Ordinary moms shut out of tickets for Hannah Montana


By ROBERTO SANTIAGO

MIAMI HERALD

MIAMI — Kim Snoke’s daughter doesn’t ask for much. Like most of her friends, 6-year-old Amaiya is a huge Hannah Montana fan.

So when the single mom from Kendall heard the Disney pop star was coming to the BankAtlantic Center in Sunrise, Fla., she vowed to get two tickets. The morning they went on sale, she showed up three
hours early and was second in line.

But a regular mom was no match for computer hackers, scalpers, ticket brokers and a lottery system that sent her to the back of the line. The concert sold out in minutes.

Snoke didn’t have a chance.

“This is the only thing she has asked me for. I was devastated that I could not fill this wish for her,” Snoke said. “I walked away from Ticketmaster in tears.”

Snoke joins thousands of parents and kids across the country who have been shut out of the 54-city tour.

Ticket brokers use software to shut out the everyday fan for popular shows by getting around safeguards. With Hannah Montana, though, they may have angered the wrong fan base: mothers. Parental complaints have two states investigating the suspicious sale of the teen pop star’s concert tickets.

Face value for tickets capped at $66. But a great many of them are now in the hands of ticket brokers, who are selling them for at least twice that. Many more are being flipped by individual sellers at stubhub.com, the eBay of ticket sales, for an average $232.

Front-row tickets are offered for as much as $4,572.

“People buying tickets to make a quick buck is what makes it harder for regular people to get tickets at face value for popular shows,” said Debra Rathwell, vice president of AEG Live, which is handling the Hannah Montana tour for Disney.

“Hannah Montana is the biggest thing for little girls age 5 to 12,” Rathwell said. “And ticket brokers and scalpers are treating this show as they would the World Series or the Rolling Stones.”

Disney officials couldn’t be reached to comment.

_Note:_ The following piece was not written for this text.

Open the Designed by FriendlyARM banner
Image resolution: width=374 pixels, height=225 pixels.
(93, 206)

As practically any girl that age can tell you, “Hannah Montana” is the Disney Channel show starring 14-year-old actress-singer Miley Cyrus (daughter of country singer Billy Ray Cyrus), who lives a double life:

By day, she is Miley Stewart, a normal, everyday teenager. But at night, Miley is pop music sensation Hannah Montana, who in one song tells her fans she is a girl “just like you.”

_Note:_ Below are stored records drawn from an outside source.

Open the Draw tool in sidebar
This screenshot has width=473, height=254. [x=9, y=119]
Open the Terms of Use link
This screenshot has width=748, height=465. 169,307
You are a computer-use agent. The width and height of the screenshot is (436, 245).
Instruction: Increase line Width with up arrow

Joe Freeman, spokesman for Ticketmaster, said Hannah Montana is not only the biggest-selling kids’ concert in the company’s history, but that it rivals sales of superstar acts such as The Rolling Stones.

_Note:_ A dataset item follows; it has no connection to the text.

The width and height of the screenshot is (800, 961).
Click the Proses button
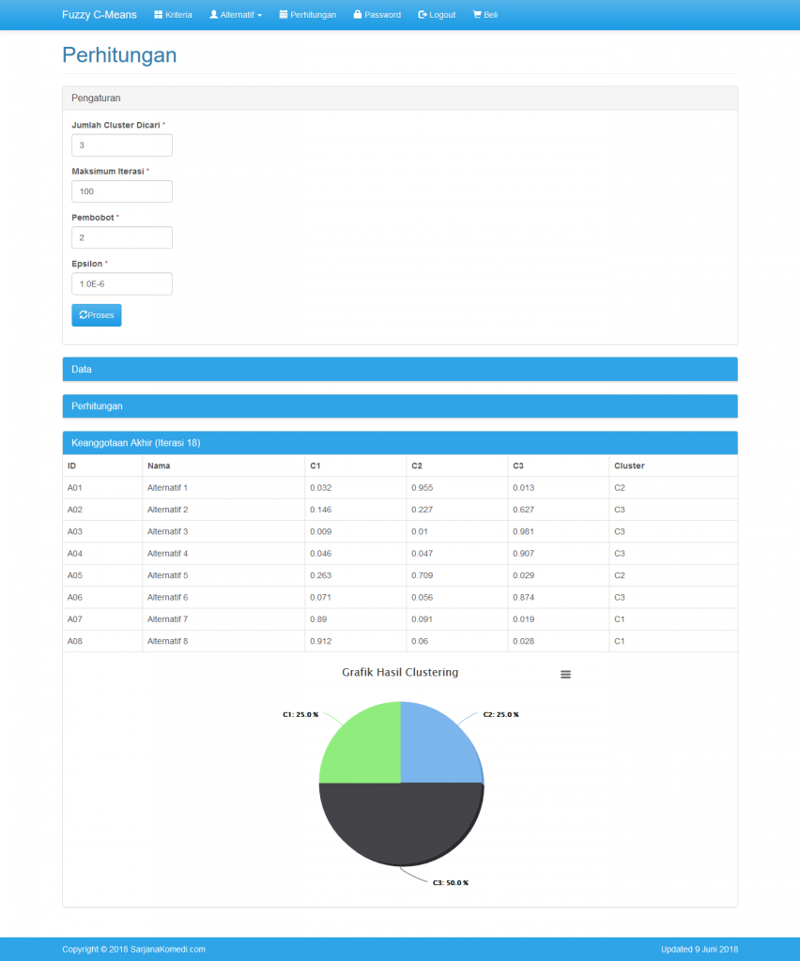pos(97,315)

“We have not seen levels of demand for a show like this since the times of The Beatles or Elvis,” Freeman said.

He attributes the quick sellouts to public demand and scalpers armed with sophisticated, speed-dial computer hacking software.

“As hard as our technicians work, hackers are working twice as hard,” Freeman said.

The software lets a computer dial several hundred times a minute into Ticketmaster, leapfrogging over other calls, getting past the encypted code that people have to type in.

The user buys the tickets using multiple credit card numbers that are programmed into the system. The computer does all the work. Ticketmaster has filed lawsuits against the software manufacturers and certain ticket brokers.

Rathwell, the concert’s promoter, said the outcry from angry mothers may change the way future shows are handled.

“By the next tour, we hope to have some solutions to getting tickets into the hands of mothers and away from scalpers,” she said.